-- WHAT TO DO --
Copy out every line of the records below word for word, with nothing changed.

(Records from a collection)
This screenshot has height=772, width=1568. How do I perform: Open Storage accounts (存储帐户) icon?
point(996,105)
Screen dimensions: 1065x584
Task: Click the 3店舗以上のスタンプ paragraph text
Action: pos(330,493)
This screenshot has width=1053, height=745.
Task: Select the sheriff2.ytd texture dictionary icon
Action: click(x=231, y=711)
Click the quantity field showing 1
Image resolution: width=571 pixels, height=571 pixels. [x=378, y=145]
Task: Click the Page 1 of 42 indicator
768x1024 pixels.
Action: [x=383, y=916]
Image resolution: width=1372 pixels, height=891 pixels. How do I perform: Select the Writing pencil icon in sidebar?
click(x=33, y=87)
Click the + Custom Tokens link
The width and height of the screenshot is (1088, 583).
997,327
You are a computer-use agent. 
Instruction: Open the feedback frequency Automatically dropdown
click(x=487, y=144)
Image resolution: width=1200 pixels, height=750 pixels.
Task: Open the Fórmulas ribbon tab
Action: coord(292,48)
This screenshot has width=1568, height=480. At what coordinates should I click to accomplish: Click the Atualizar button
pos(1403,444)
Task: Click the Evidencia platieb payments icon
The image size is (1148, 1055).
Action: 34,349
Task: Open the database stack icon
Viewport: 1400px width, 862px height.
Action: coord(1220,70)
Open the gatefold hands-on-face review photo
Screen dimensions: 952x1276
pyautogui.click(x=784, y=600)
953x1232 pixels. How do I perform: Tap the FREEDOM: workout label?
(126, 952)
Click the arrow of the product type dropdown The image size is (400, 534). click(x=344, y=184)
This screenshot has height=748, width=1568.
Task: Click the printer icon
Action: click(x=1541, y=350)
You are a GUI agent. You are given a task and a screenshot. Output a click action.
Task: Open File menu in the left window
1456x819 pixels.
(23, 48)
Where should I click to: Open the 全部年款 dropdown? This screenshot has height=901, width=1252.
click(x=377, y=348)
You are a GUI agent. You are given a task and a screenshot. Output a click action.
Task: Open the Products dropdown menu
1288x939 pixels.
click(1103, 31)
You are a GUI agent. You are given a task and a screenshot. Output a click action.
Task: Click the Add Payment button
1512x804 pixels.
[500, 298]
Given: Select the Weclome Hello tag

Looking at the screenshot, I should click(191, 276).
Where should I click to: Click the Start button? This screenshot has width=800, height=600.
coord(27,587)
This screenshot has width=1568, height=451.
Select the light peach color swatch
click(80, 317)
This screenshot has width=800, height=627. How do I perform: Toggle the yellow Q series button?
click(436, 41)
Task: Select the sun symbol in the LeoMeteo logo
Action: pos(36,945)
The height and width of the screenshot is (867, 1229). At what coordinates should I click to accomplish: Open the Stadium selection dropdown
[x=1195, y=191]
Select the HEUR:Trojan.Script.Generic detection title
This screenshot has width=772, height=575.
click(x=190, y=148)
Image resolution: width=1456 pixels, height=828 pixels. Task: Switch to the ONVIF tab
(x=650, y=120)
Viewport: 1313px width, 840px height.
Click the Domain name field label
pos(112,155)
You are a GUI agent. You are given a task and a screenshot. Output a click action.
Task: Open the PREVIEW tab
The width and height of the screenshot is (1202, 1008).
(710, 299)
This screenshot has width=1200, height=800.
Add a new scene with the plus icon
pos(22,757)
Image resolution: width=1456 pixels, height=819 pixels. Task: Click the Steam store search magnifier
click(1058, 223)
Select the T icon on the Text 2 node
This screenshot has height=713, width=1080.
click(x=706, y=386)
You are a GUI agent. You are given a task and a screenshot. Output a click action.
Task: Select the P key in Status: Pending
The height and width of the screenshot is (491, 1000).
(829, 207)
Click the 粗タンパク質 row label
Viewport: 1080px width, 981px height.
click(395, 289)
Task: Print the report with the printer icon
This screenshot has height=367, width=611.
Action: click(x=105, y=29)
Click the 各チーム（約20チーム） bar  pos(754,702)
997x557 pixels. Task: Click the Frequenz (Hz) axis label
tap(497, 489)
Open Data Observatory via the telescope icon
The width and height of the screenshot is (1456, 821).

-- SOLUTION FOR THIS TASK --
This screenshot has height=772, width=1568. How do I perform: Open Storage accounts (存储帐户) icon?
point(996,105)
Screen dimensions: 1065x584
Task: Click the 3店舗以上のスタンプ paragraph text
Action: pos(330,493)
This screenshot has width=1053, height=745.
Task: Select the sheriff2.ytd texture dictionary icon
Action: click(x=231, y=711)
Click the quantity field showing 1
Image resolution: width=571 pixels, height=571 pixels. [x=378, y=145]
Task: Click the Page 1 of 42 indicator
768x1024 pixels.
Action: [x=383, y=916]
Image resolution: width=1372 pixels, height=891 pixels. How do I perform: Select the Writing pencil icon in sidebar?
click(x=33, y=87)
Click the + Custom Tokens link
The width and height of the screenshot is (1088, 583).
997,327
You are a computer-use agent. 
Instruction: Open the feedback frequency Automatically dropdown
click(x=487, y=144)
Image resolution: width=1200 pixels, height=750 pixels.
Task: Open the Fórmulas ribbon tab
Action: coord(292,48)
This screenshot has width=1568, height=480. At what coordinates should I click to accomplish: Click the Atualizar button
pos(1403,444)
Task: Click the Evidencia platieb payments icon
The image size is (1148, 1055).
Action: 34,349
Task: Open the database stack icon
Viewport: 1400px width, 862px height.
Action: coord(1220,70)
Open the gatefold hands-on-face review photo
Screen dimensions: 952x1276
pyautogui.click(x=784, y=600)
953x1232 pixels. How do I perform: Tap the FREEDOM: workout label?
(126, 952)
Click the arrow of the product type dropdown The image size is (400, 534). click(x=344, y=184)
This screenshot has height=748, width=1568.
Task: Click the printer icon
Action: click(x=1541, y=350)
You are a GUI agent. You are given a task and a screenshot. Output a click action.
Task: Open File menu in the left window
1456x819 pixels.
(23, 48)
Where should I click to: Open the 全部年款 dropdown? This screenshot has height=901, width=1252.
click(x=377, y=348)
You are a GUI agent. You are given a task and a screenshot. Output a click action.
Task: Open the Products dropdown menu
1288x939 pixels.
click(1103, 31)
You are a GUI agent. You are given a task and a screenshot. Output a click action.
Task: Click the Add Payment button
1512x804 pixels.
[500, 298]
Given: Select the Weclome Hello tag

Looking at the screenshot, I should click(191, 276).
Where should I click to: Click the Start button? This screenshot has width=800, height=600.
coord(27,587)
This screenshot has width=1568, height=451.
Select the light peach color swatch
click(80, 317)
This screenshot has width=800, height=627. How do I perform: Toggle the yellow Q series button?
click(436, 41)
Task: Select the sun symbol in the LeoMeteo logo
Action: pos(36,945)
The height and width of the screenshot is (867, 1229). At what coordinates should I click to accomplish: Open the Stadium selection dropdown
[x=1195, y=191]
Select the HEUR:Trojan.Script.Generic detection title
This screenshot has width=772, height=575.
click(x=190, y=148)
Image resolution: width=1456 pixels, height=828 pixels. Task: Switch to the ONVIF tab
(x=650, y=120)
Viewport: 1313px width, 840px height.
Click the Domain name field label
pos(112,155)
You are a GUI agent. You are given a task and a screenshot. Output a click action.
Task: Open the PREVIEW tab
The width and height of the screenshot is (1202, 1008).
(710, 299)
This screenshot has width=1200, height=800.
Add a new scene with the plus icon
pos(22,757)
Image resolution: width=1456 pixels, height=819 pixels. Task: Click the Steam store search magnifier
click(1058, 223)
Select the T icon on the Text 2 node
This screenshot has height=713, width=1080.
click(x=706, y=386)
You are a GUI agent. You are given a task and a screenshot. Output a click action.
Task: Select the P key in Status: Pending
The height and width of the screenshot is (491, 1000).
(829, 207)
Click the 粗タンパク質 row label
Viewport: 1080px width, 981px height.
click(395, 289)
Task: Print the report with the printer icon
This screenshot has height=367, width=611.
Action: click(x=105, y=29)
Click the 各チーム（約20チーム） bar  pos(754,702)
997x557 pixels. Task: Click the Frequenz (Hz) axis label
tap(497, 489)
Open Data Observatory via the telescope icon
The width and height of the screenshot is (1456, 821).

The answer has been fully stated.